The original code in Matlab and C is in here on GitHub, but it is rather messy, with the state recursion algorithm (solving the game for a given equilibrium selection rule) and RLS algorithm (loop over all equilibria) implemented together and for our particular application. These two parts should be implemented separately, as the State Recursion is really application specific and needs to be done by a researcher. RLS of the other hand is universal, and actually not that difficult of an algorithm, but as we found out simple output of the interesting statistics about the equilibria may be problematic due to the large number of them, which is common for the model we solve. In any case, I'm looking forward to making the code and the method more accessible.

jstac commented 8 years ago

@fediskhakov That's great that you're keen to see this happen.

I think actually for this kind of algorithm I would recommend starting with Julia. That way we can more easily avoid calling out to C code, leading to a more transparent and portable implementation. (Python can be optimized in various ways but it's simpler and clearer in Julia.) @spencerlyon2 Do you agree with this?

If we settle on Julia as the language of choice, we can shift this discussion to the issue tracker in QuantEcon.jl or Games.jl.

If funding for an RA is a bottle neck we can probably help out.

sglyon commented 8 years ago

@jstac : yes I agree with that entirely. Should we move this to Games.jl?

@fediskhakov is the C code a standalone C library, or is it tightly integrated with mex+matlab.
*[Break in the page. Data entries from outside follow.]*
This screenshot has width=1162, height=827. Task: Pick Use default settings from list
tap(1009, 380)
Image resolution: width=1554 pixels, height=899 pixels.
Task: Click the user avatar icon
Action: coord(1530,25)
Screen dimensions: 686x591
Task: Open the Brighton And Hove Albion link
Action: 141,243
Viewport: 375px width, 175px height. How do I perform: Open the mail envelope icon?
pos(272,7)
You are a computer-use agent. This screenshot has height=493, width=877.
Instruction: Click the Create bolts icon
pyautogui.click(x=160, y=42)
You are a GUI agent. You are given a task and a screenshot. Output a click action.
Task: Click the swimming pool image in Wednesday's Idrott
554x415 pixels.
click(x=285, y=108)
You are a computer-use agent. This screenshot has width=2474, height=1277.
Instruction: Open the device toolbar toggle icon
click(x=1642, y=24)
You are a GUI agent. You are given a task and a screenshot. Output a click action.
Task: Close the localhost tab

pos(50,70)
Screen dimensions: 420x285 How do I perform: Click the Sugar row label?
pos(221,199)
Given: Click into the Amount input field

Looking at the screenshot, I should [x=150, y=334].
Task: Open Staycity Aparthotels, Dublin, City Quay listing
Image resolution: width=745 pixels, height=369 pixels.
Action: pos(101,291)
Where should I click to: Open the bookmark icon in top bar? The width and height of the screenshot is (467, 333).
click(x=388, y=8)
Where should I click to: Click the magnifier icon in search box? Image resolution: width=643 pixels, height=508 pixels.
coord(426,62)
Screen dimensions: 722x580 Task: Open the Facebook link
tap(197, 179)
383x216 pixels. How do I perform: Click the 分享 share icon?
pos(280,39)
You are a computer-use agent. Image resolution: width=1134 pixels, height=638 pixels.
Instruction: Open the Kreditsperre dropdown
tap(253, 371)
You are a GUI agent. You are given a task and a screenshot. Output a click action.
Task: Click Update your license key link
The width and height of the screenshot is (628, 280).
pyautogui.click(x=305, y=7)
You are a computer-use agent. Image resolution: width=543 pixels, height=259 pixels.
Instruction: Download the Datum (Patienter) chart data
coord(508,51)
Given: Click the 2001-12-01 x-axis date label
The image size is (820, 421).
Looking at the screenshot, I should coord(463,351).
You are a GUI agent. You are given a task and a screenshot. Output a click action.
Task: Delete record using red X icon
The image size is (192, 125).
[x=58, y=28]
If it is it's own entity, a starting point on the Julia side could be to simply wrap the C code directly. We can then work from there to implement a native Julia solution.

jstac commented 8 years ago

@spencerlyon2 I guess one thing we might consider is that this is as much related to dynamic programming as it is to games. To me that suggests it might belong in QuantEcon.jl. Moreover, it would be a bit strange to have a games library with this solution method before we add more standard game theory solution methods.

I don't really mind but I just wanted to toss that up. @cc7768 and @oyamad might also have opinions.

sglyon commented 8 years ago

Great point. I don't have strong feelings either way. If it is more widely applicable than game theory (which it sounds like it is), then I think QuantEcon.jl is a good home. Otherwise starting to develop it inside Games.jl might provide a spark for that work to take off.

I'm ultimately happy with wherever this ends up

fediskhakov commented 8 years ago

I think re-writing the whole thing in Julia is a better idea than making a C library. The code we have is far from being a library: although we made an effort to separate mex commands, we weren't very thorough with that.

oyamad commented 8 years ago

I agree with @spencerlyon2 's latest comment.

(I took a brief look at the RLS repo. Would the GPL be a problem for us even if it is the author who contributes?)